**Aim of the task**
Would you print the stretch of the Safer tanker report from "U.N. Secretary-General Antonio" through "than 30 years." word for word?

**Document extract**
+++++
The United Nations said on Tuesday it had started the removal of more than 1 million barrels of oil from a decaying supertanker off Yemen’s Red Sea coast in a highly complex operation it hopes will ward off a regional disaster.

U.N. officials have been warning for years that the Red Sea and Yemen’s coastline was at risk as the rusting Safer tanker could spill four times as much oil as the 1989 Exxon Valdez disaster off Alaska. A U.N. spokesperson said on Tuesday a spill could cost $20 billion to clean up.

 

U.N. Secretary-General Antonio Guterres said the operation represented a “critical next step in avoiding an environmental and humanitarian catastrophe on a colossal scale.”

“With the U.N. in the lead the world has pulled together to avoid a nightmare scenario that has been talked about for the last eight years,” David Gressly, UN resident and humanitarian coordinator in Yemen, told journalists from the bridge of the Endeavour vessel which is overseeing the transfer.

 

The war in Yemen caused the suspension in 2015 of maintenance operations on the Safer, which is used for storage and has been moored off Yemen for more than 30 years.

The U.N., which has never before undertaken such a rescue mission, has warned its structural integrity has significantly deteriorated and it is at risk of exploding.

Achim Steiner, the United Nations’ Development Programme (UNDP) administrator, said he was “extremely relieved” that pumping had begun.

He said because the transfer was happening on such an old and broken vessel, preparation had taken months including provisions for standby air support to release chemicals to dissipate the oil in case of a spill.

The United States contributed $10 million for the transfer and urged other countries to chip in, the State Department said. Gressly said a total of $121 million had been received, including some money borrowed from the U.N.’s humanitarian budget, but around $22 million was still needed.

The oil transfer is expected to take 19 days to complete, UNDP said in a statement. Then the oil, which is majority owned by Yemeni state firm SEPOC, might be sold.

“We are obviously very cautious – it’s only the beginning of a transfer,” UNDP spokesperson Sarah Bel told a Geneva press briefing when asked about the operation’s risks.

“The cost of an oil spill is estimated to be approximately $20 billion, and it will take years to clean up,” she added.

She warned that any spilled oil could reach the African coast, damaging fish stocks for the next 25 years and destroying 200,000 jobs. It would also close ports that bring food and supplies to Yemen, where some 17 million people rely on humanitarian aid, she said.
+++++
**Source data**
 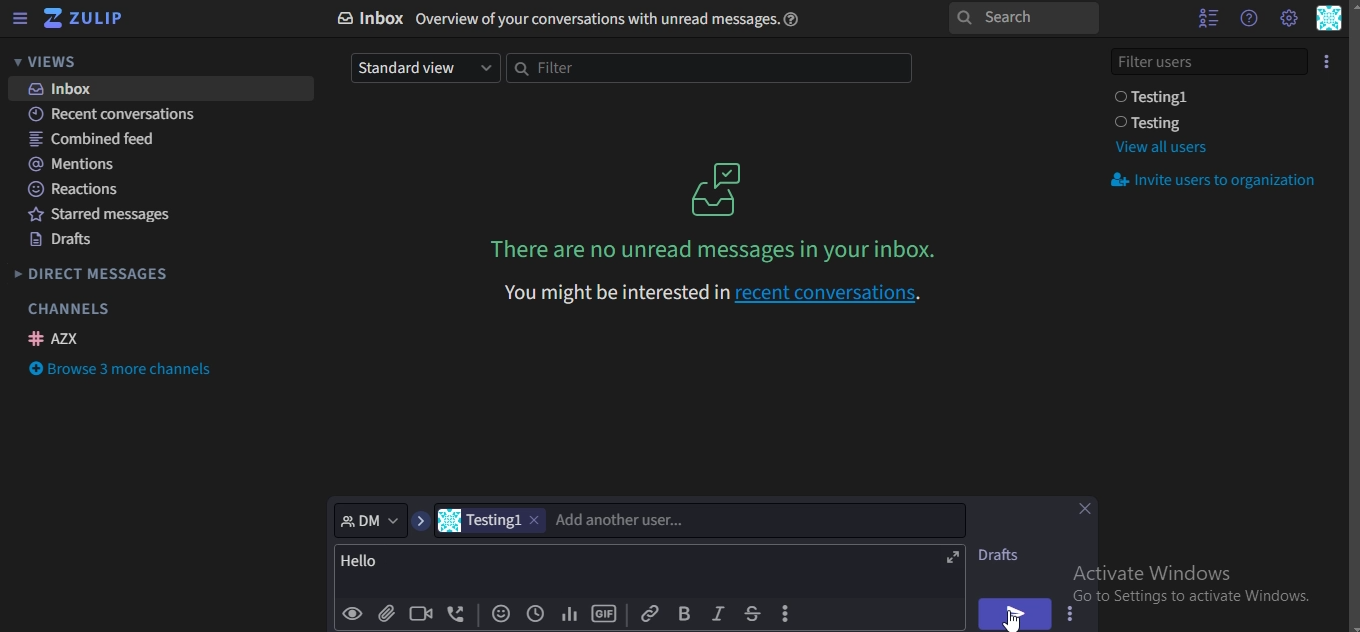 I want to click on , so click(x=1074, y=613).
+++++
**Output below**
U.N. Secretary-General Antonio Guterres said the operation represented a “critical next step in avoiding an environmental and humanitarian catastrophe on a colossal scale.”

“With the U.N. in the lead the world has pulled together to avoid a nightmare scenario that has been talked about for the last eight years,” David Gressly, UN resident and humanitarian coordinator in Yemen, told journalists from the bridge of the Endeavour vessel which is overseeing the transfer.

 

The war in Yemen caused the suspension in 2015 of maintenance operations on the Safer, which is used for storage and has been moored off Yemen for more than 30 years.